The Lighting Control Innovation Award was created in 2011 as part of the Illuminating Engineering Society’s Illumination Awards program, which recognizes professionalism, ingenuity and originality in lighting design. LCA is proud to sponsor the Lighting Control Innovation Award, which recognizes projects that exemplify the effective use of lighting controls in nonresidential applications.
This month, we will explore the role of lighting controls in creating an illuminated lightwall as part of a three-month installation piece. Design by Keith Bradshaw, Clementine Fletcher-Smith and Iain Ruxton of Speirs + Major. Photography by James Newton. Lighting by LightLab.
In March 2015, a three-month installation piece entitled HALFLIFE was launched; an immersive experience based on British physicist Ernest Rutherford’s principle of decay, ‘Half-life (t1/2)’. The piece was designed specifically for the illuminated lightwall that runs the full length of a curved tunnel which connects an underground station with a square.
Within the tunnel’s 90m-glazed wall, 180 sources of light are concealed behind semi-translucent glass panels. These can be programmed which together create a rich palette of animated color, forming hues and saturations of light which are not commonly experienced from artificial light.

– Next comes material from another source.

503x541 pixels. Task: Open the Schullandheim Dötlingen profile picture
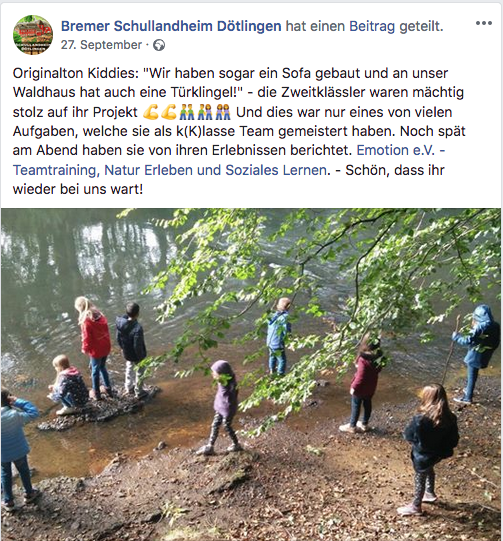coord(33,35)
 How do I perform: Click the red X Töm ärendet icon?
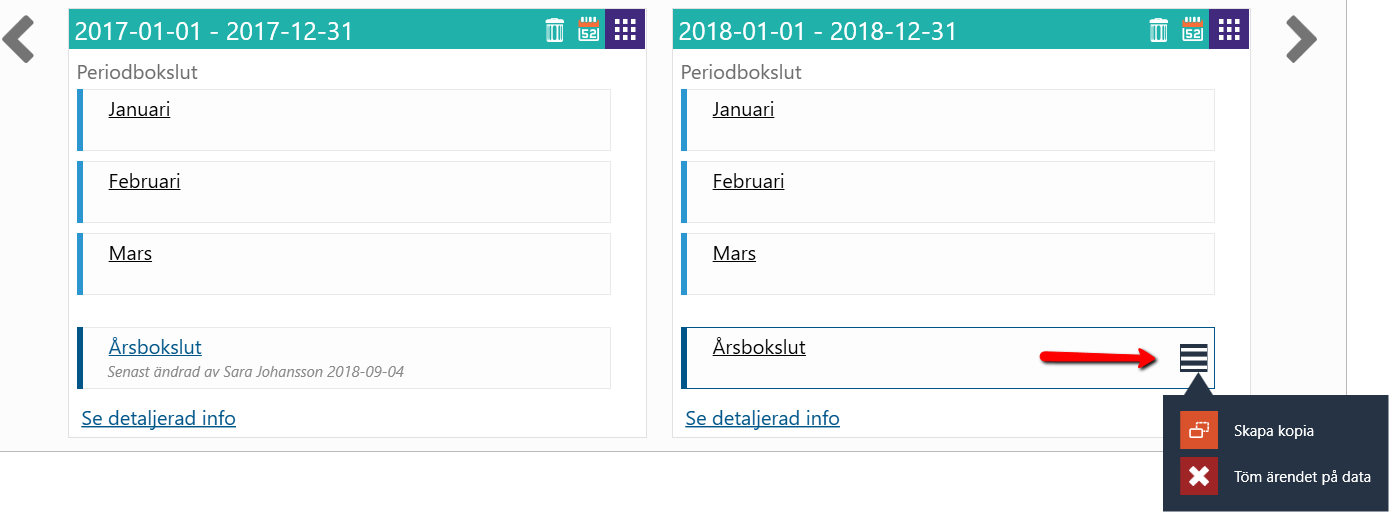[x=1199, y=476]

Making full use of the wall’s possibilities, each cycle began with a fully lit elevation. This then halved exponentially in size towards the center of the tunnel, leaving a ghost image of the light that was previously visible. When there was only one light left glowing, the wall rebuilt in a chaotic fashion, in direct contrast to the orderly deterioration of light that came before.

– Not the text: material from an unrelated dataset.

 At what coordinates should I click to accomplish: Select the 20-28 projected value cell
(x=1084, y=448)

HALFLIFE continually changed in color over the course of the installation, as hues radiated anti-clockwise around the color wheel whilst gradually deepening in saturation. A number of site visits were conducted after-hours to test the concept and fine tune the control – both in terms of the deterioration and re-growth of the light and the iterations of the color sequence.

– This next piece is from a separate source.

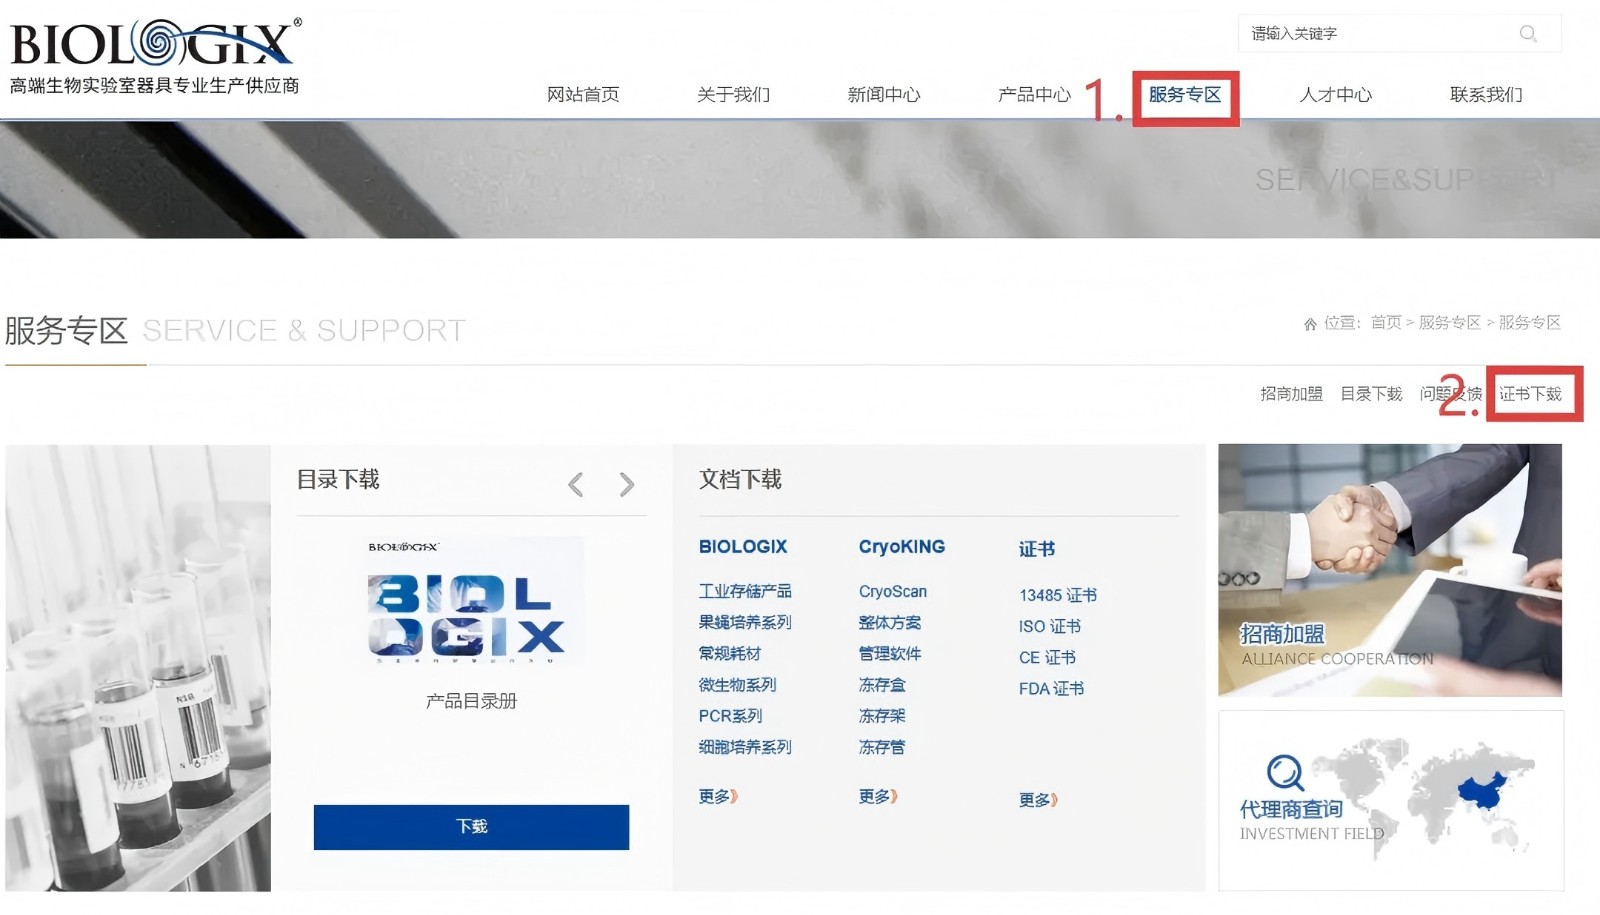
Task: Open the 服务专区 menu item
Action: pos(1185,95)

The rhythm of the piece had a mathematical rigor and created a sense of calm through repetition. The use of a simple binary process for the decay was important, so that the re-growth was a chaotic contrast; a pleasing parallel to the constant movement of ‘commuters’ versus the individuality of people. The mathematical basis for the programming code also had resonance with the UNESCO Year of Light, showing how design, science and technology can create something exciting and engaging.